There are about 20 quadrillion ants on the Earth at any given time, a new study has estimated. That’s 20,000 trillion individuals.
The estimate is two to 20 times higher than previous ones, according to the study, published in the journal Proceedings of the National Academy of Sciences on Monday.
“We were very surprised about the large number of ants we found,” Sabine S. Nooten, an insect ecologist and temporary principal investigator at the University of Würzburg in Germany, told CNN Tuesday. Nooten was a co-lead author of the study.
“We virtually didn’t have any expectations because the numbers which floated around beforehand in scientific literatures were basically educated guesses, and they had very little empirical data to work from,” she added. “And, so, this is the novelty of our study because we synthesized the data from a lot of empirical studies.”
The previous global estimate of between 1 quadrillion and 10 quadrillion ants by renowned biologists Bert Hölldobler and Edward O. Wilson assumed that they made up approximately 1% of the world’s estimated insect population of 1 quintillion individuals, according to the study.

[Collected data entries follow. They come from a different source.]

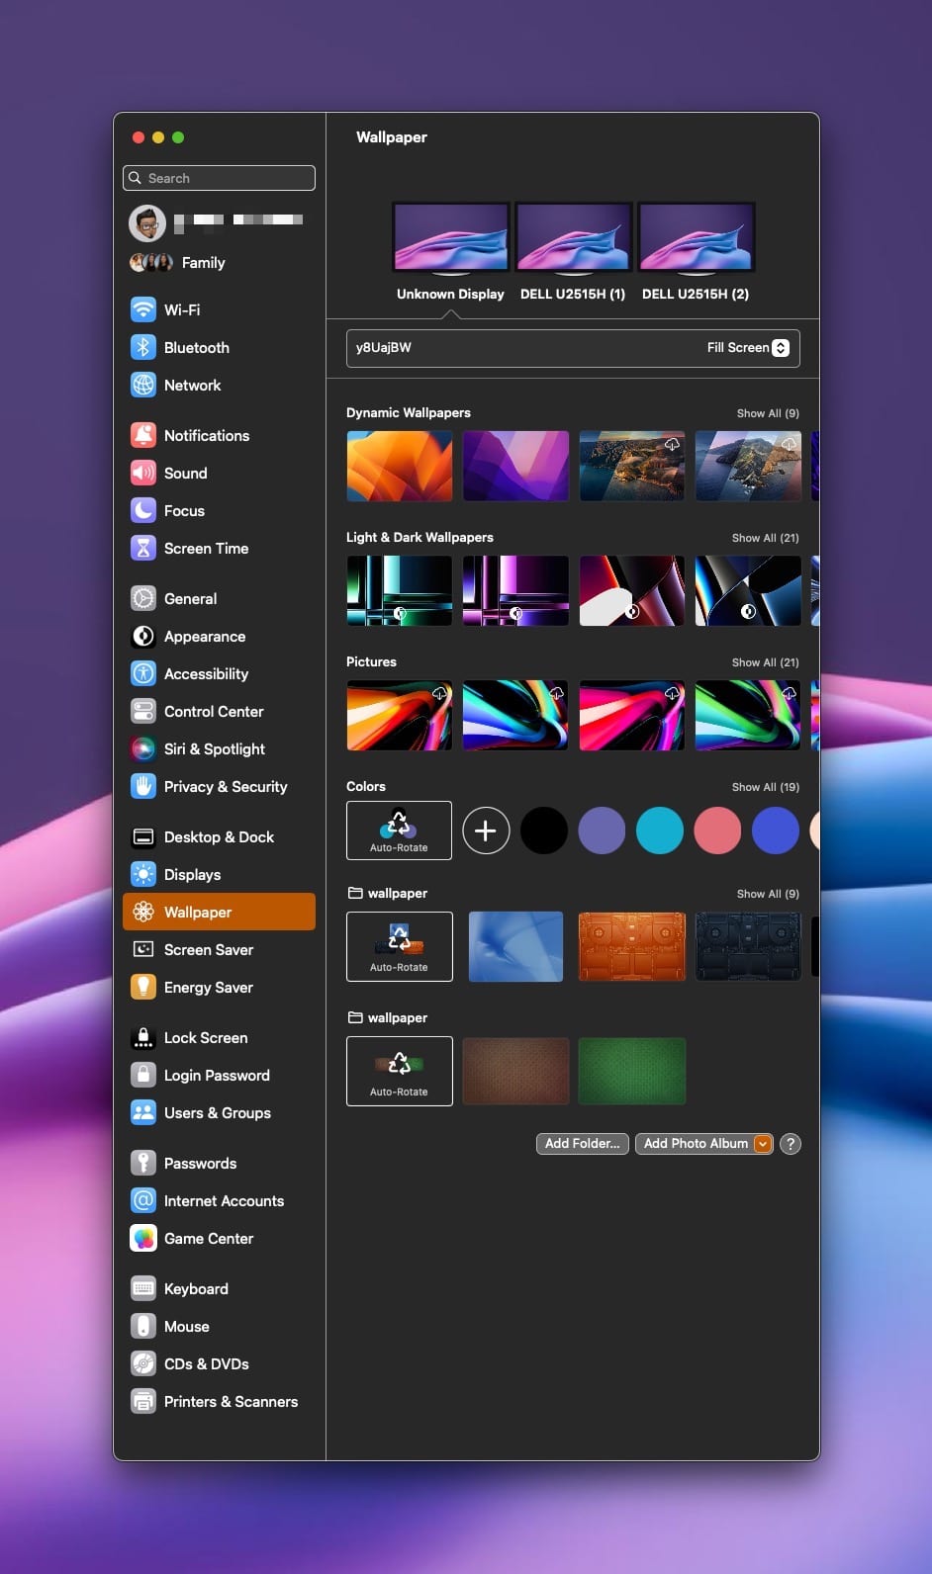This screenshot has width=932, height=1574.
Task: Click the help question mark button
Action: [x=790, y=1144]
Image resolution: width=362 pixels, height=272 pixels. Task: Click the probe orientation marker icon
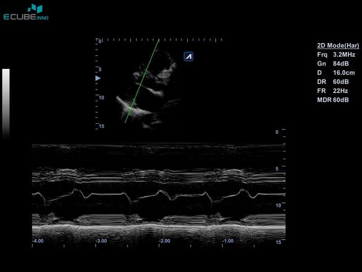point(188,57)
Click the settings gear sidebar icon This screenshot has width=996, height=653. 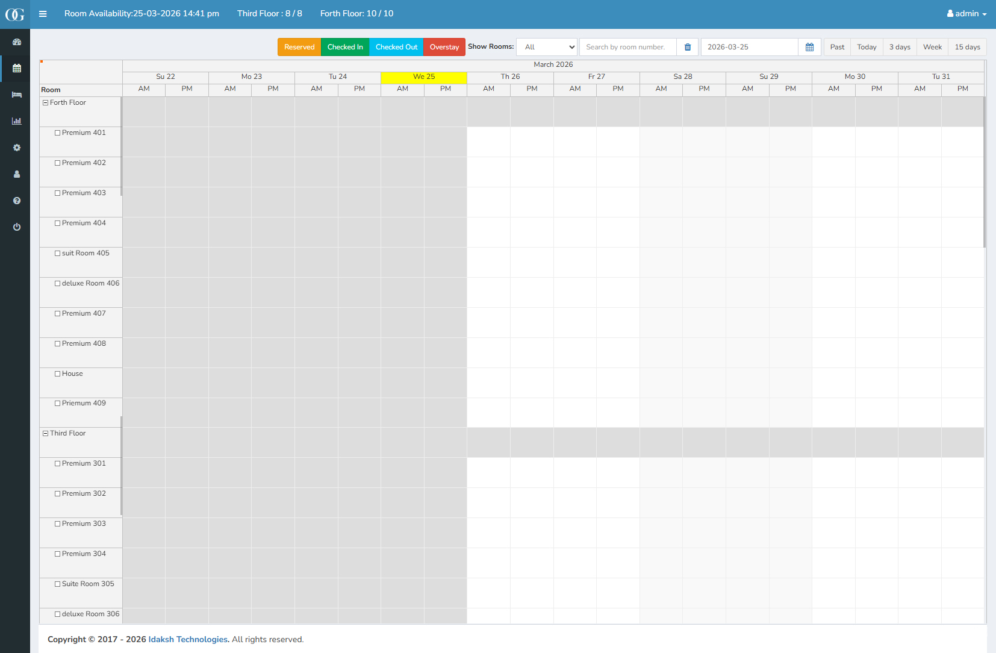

However, the research team of this latest study based the new estimate on observational evidence from an extensive data set of globally distributed ant samples. The authors identified and assessed 465 suitable studies, encompassing 1,306 sampling locations, covering all continents and major biomes where ants live.
Scientists could use the study’s comprehensive data set, which spans 80 years, to predict what future communities or environments might look like, according to Nooten. For example, the team estimated the number of ground-dwelling ants, which densely populate tropical and subtropical regions, such as South American forests, to be around 3 quadrillion.